***** Passage *****

Tonight. my husband is visiting my elderly father in hospital and there is still no diagnosis.
I could not face it after a stressful weekend and then the things that need doing here towards getting ready for a long-planned 3 day break in Derbyshire and an imminent house move. That sounds very selfish I know.
I will go and visit tomorrow before leaving for the holiday. I have spoken to Dad on the telephone today and he seems in good spirits although like us all very frustrated by the lack of a diagnosis after 2 weeks of a quite devestating illness.
I am reminded at times like this that I am not my Mum.
I see family members looking to me to step into her shoes.
I can’t do it. In a crisis, she was amazing, had all bases covered and almost relished a project to tackle.
When family members however distant were in trouble she would take the lead in sorting things out and effectively too. This applied even if she had not spoken to said family members for weeks, months or years.
When Dad was here at the weekend, I made sure he ate and always had a drink. I kept an eye on him and tried to keep him stimulated as much as he could manage with conversation and laughter. That is hardly a huge effort for such a great man who has dedicated his whole being to his family for many decades.
I can cook a good meal like Mum could but I can’t put the huge effort in every day of the week. Sometimes fishfingers just has to do.
I put hours of housework in and yet I don’t seem to ever get on top of things. She had a system. I attack things randomly and never seem to get any further forward.

***** Dataset *****

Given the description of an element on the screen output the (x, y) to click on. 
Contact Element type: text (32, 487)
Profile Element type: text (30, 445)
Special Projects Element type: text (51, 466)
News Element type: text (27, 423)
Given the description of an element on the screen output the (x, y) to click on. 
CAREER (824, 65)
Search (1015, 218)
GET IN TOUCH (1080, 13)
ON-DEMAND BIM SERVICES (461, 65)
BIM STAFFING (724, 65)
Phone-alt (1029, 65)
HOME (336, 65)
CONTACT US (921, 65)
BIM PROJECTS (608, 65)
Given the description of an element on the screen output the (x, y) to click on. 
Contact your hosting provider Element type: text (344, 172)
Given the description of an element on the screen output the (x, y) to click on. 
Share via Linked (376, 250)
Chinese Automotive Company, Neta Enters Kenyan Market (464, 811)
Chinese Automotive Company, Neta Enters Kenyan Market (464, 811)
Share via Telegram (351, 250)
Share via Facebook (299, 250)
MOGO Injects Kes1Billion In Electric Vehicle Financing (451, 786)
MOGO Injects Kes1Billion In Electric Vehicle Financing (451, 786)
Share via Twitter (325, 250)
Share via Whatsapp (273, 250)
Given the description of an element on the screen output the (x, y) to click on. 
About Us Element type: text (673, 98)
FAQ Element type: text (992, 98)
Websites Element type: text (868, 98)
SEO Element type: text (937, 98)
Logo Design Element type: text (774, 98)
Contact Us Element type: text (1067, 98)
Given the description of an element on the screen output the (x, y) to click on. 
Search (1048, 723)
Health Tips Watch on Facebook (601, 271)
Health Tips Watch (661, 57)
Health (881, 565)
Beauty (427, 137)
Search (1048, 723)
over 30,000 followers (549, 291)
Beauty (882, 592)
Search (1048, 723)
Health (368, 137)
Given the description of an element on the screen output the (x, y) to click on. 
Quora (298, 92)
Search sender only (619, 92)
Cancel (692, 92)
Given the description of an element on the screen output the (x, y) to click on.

*****

# Your objective
Reproduce verbatim the stretch of the hospital-visit post above from "I can’t do it." through "for many decades.".

# Task solution
I can’t do it. In a crisis, she was amazing, had all bases covered and almost relished a project to tackle.
When family members however distant were in trouble she would take the lead in sorting things out and effectively too. This applied even if she had not spoken to said family members for weeks, months or years.
When Dad was here at the weekend, I made sure he ate and always had a drink. I kept an eye on him and tried to keep him stimulated as much as he could manage with conversation and laughter. That is hardly a huge effort for such a great man who has dedicated his whole being to his family for many decades.